■ Task requirements: If a line in the entries below holds the string "Longleat", copy it.
##### Records to use #####
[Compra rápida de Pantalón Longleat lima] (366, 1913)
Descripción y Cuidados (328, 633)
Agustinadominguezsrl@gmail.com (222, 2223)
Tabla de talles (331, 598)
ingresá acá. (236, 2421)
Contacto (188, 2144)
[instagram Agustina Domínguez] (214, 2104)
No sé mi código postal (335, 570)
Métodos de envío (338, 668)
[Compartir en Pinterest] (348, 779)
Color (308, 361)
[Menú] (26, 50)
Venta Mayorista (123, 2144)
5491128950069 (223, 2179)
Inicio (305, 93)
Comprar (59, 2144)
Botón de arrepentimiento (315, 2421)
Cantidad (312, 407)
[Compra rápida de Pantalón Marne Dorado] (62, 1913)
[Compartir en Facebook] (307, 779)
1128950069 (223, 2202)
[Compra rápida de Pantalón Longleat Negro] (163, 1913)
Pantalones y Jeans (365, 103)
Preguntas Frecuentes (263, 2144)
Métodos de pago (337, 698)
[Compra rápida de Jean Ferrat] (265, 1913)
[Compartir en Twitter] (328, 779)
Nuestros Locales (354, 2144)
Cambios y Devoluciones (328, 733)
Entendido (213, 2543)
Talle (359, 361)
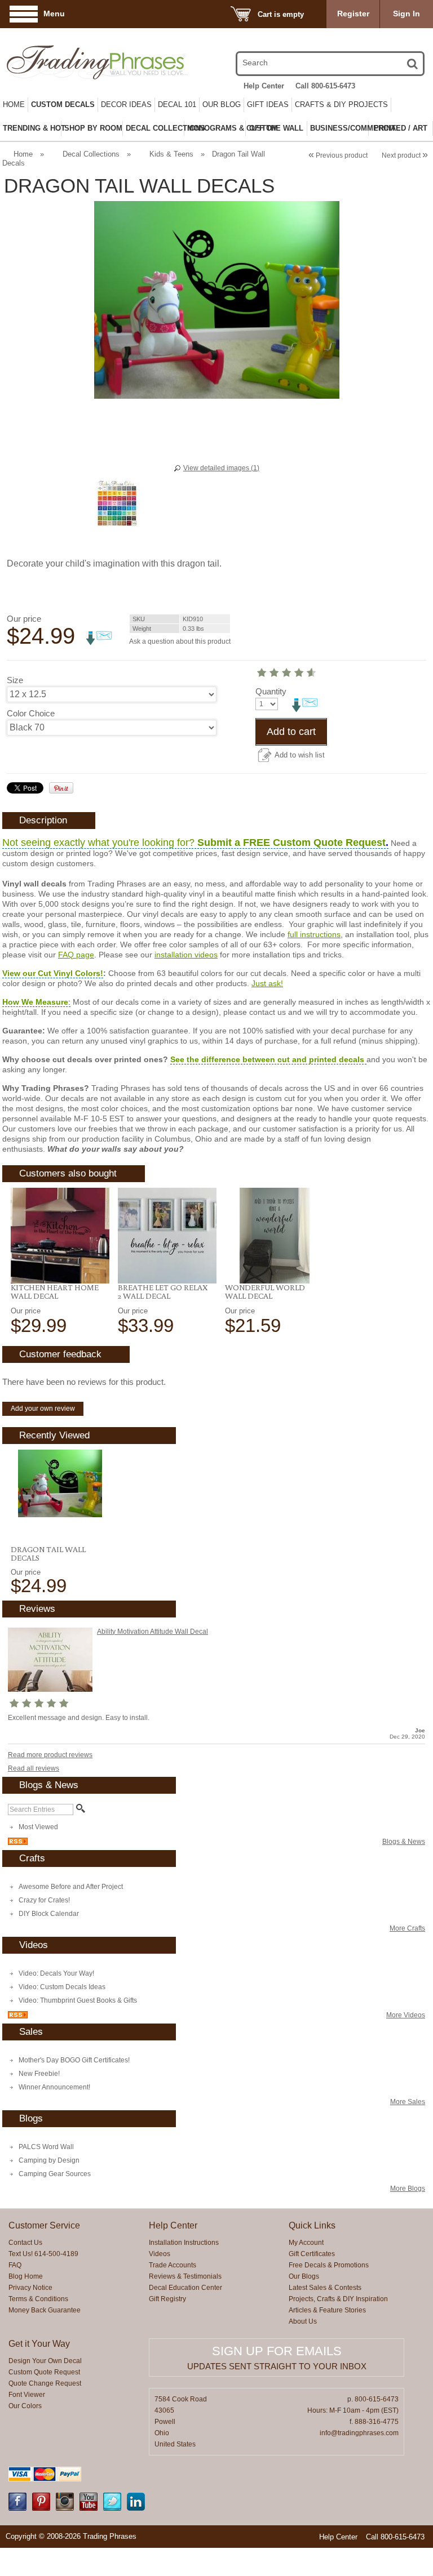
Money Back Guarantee (44, 2310)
#####
■ Output:
[Compra rápida de Pantalón Longleat lima] (366, 1913)
[Compra rápida de Pantalón Longleat Negro] (163, 1913)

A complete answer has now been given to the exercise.